La Fouine is a fan of amateur club ESA Linas-Montlhéry.

Career

2005: Bourré au Son 
After releasing his first street-tape Planète Trappes that made him earn an early legitimacy in rap, he released his first album in 2005 called Bourré au Son strongly marked by the California style. The singles "L'unité" and "Quelque chose de spécial" meet critical acclaim and broadcast on many French radio stations.

2007: Aller-Retour 
After putting out Planète  Trappes Volume 2 on the market launching especially his brother Canardo through three titles, La Fouine released his second album entitled Aller-Retour on 12 March 2007. The first single from this album was "Reste en Chien" with Booba. The second single was titled "Qui peut me stopper", "Banlieue Sale" with Gued'1 & Kennedy and "Tombé pour elle" with Amel Bent. Today, this album is certified gold.

2009: Mes Repères 
After releasing the street-tape Capitale du Crime which highlights the rappers of Yvelines, the third album of the rapper Mes Repères released in February 2009 and received a gold disc certification in October 2009. It included three guest appearances especially with Soprano on "Repartir à zéro" and still with Soprano and Sefyu on "Ca fait mal (Remix)" and Canardo (his younger brother) on "Hamdoulah Moi Ca Va". Today, this album is certified platinum.

2010: Capitale du Crime Volume 2 
The disk Capitale du Crime Volume 2 released on 18 January 2010, ranks third in the album sales in France in the first week of its release. On this album are collaborations with Canardo, Green Money, Kennedy, Vincenzo, Chabodo, A2P Rickwell, Gued'1...

In April 2010, La Fouine worked with Admiral T & Medine on the piece "Viser la Victoire", extract the Admiral-T's album entitled L'Instinct Admiral and so on Street Lourd II with the song "Dans nos quartiers" in collaboration with Alonzo and Teddy Corrona. Nowadays, this mixtape is certified gold.
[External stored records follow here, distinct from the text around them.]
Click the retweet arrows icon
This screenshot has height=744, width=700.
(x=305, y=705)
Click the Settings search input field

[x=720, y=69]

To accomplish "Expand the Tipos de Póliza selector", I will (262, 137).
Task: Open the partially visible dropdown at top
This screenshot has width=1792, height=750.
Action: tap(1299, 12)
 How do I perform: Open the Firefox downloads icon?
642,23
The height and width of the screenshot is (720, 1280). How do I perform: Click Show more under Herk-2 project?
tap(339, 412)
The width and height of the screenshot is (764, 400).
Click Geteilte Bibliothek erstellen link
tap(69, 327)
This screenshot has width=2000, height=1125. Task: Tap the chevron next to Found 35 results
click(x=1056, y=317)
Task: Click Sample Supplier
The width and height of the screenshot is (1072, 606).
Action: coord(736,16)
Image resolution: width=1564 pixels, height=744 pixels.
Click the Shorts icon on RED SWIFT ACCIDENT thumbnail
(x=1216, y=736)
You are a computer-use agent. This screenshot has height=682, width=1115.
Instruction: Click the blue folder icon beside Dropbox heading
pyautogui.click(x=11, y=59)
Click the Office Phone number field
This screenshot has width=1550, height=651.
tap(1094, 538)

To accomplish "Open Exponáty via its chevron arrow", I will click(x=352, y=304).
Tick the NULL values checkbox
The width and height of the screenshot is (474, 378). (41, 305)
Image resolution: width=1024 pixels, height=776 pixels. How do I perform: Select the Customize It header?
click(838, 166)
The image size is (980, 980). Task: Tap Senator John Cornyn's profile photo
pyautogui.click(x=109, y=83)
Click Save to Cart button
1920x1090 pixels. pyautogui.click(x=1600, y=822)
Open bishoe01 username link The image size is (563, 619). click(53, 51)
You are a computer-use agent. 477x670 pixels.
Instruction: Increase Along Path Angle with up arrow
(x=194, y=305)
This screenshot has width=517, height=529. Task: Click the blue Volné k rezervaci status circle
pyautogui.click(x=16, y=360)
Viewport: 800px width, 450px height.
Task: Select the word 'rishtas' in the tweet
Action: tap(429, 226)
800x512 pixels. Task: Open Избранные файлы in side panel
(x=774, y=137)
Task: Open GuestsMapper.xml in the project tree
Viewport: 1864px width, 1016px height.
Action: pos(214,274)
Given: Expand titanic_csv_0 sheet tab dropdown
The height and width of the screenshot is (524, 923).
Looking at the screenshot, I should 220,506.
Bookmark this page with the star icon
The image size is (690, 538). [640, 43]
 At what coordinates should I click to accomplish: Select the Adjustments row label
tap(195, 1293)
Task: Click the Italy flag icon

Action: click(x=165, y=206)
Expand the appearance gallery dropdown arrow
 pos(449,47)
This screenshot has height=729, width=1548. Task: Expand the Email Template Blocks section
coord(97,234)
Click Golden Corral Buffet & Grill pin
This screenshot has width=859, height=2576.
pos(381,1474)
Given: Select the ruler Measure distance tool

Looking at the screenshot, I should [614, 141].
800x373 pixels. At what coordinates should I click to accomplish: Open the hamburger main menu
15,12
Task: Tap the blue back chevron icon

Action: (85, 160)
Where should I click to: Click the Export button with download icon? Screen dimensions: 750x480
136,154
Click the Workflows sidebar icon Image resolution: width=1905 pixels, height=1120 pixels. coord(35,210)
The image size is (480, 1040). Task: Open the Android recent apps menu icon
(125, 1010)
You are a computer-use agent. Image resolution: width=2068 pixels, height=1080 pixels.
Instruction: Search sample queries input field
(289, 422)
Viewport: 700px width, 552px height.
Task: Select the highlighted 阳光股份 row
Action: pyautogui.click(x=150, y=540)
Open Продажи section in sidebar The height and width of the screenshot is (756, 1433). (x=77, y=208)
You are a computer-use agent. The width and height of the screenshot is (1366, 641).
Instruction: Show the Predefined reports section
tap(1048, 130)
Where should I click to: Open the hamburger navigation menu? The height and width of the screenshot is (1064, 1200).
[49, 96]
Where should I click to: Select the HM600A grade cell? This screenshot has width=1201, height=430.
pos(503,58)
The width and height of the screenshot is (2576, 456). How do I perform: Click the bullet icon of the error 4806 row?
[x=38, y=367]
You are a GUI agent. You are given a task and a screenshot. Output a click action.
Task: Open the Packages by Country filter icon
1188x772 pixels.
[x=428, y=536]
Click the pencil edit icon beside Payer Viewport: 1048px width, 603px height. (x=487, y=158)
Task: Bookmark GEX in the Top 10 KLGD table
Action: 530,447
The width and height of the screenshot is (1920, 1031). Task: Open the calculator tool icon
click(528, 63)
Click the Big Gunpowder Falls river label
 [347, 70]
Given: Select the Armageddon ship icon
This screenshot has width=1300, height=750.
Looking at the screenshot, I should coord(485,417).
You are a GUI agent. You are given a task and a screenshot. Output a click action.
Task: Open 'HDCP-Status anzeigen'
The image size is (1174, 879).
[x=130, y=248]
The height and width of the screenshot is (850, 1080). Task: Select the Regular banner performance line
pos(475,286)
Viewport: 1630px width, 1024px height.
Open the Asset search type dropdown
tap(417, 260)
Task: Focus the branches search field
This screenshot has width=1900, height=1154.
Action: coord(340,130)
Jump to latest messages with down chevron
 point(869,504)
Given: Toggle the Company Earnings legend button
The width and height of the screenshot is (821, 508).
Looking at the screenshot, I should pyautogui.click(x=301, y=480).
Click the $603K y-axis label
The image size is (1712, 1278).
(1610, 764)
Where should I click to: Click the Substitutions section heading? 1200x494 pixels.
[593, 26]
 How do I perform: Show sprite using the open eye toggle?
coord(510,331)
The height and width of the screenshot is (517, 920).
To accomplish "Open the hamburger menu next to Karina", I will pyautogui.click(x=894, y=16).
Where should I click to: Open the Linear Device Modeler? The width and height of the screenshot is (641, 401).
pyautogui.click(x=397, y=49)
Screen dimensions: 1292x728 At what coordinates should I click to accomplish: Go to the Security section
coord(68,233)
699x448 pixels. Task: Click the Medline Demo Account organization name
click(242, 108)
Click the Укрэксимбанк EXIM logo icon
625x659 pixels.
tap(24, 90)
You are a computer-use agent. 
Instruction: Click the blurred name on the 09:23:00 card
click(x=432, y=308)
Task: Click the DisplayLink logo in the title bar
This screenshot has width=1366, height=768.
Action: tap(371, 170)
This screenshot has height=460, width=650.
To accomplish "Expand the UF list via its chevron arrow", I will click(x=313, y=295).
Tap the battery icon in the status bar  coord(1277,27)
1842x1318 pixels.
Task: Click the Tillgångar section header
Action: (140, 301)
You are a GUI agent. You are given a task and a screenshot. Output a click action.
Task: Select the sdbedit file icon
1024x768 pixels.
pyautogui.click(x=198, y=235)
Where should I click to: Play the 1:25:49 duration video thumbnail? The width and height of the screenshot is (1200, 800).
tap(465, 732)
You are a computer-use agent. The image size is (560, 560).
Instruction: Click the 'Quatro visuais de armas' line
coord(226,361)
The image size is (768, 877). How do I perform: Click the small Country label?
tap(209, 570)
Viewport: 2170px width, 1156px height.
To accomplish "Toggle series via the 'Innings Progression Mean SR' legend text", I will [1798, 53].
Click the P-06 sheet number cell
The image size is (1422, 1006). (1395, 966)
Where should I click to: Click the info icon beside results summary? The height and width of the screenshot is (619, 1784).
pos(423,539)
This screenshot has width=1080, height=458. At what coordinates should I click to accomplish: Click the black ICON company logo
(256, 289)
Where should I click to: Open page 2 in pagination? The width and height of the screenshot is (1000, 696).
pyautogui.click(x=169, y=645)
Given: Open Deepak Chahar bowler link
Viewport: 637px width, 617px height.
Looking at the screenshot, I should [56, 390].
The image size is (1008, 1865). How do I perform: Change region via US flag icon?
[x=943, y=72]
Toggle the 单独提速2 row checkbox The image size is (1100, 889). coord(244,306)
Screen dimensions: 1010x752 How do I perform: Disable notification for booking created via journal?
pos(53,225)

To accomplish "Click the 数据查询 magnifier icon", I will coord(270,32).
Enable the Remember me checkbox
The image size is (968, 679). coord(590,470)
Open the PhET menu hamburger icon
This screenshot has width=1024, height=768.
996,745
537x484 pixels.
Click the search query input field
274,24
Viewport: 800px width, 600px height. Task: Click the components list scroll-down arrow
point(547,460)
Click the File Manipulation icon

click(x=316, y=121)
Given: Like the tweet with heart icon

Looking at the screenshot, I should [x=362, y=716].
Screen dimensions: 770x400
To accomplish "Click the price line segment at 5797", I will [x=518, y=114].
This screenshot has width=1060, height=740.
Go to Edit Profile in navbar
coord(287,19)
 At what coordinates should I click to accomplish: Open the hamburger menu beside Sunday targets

2011: La Fouine vs Laouni 

The first single from her double album La Fouine vs Laouni is "Passe-leur le salam" featuring Rohff. "Veni, vidi, vici" is the second single and the third extract "Caillera for Life" is a collaboration with California rapper The Game in which The Game tried performing in French. And the fourth from the album entitled "Papa" is a track where La Fouine speaks about his father. The fifth single was released on 21 January 2011 called "Les Soleils de Minuits".

La Fouine revealed the list of titles, but also the production of the album on 21 January 2011. The music is especially tracks with Street Fabulous, Animalsons, Dj E-Rise Skalp, etc.,  while his brother Canardo appears on the microphone on "Bafana Bafana (Remix)".

On 7 May 2011, La Fouine had a concert at the Zenith in Paris, That evening, he performed with Zaho the title "Quand ils vont partir". Moreover, some time after, Kamelancien signed with the label of La Fouine's managers "S-Kal Records". Other notable rappers followed such as Sultan.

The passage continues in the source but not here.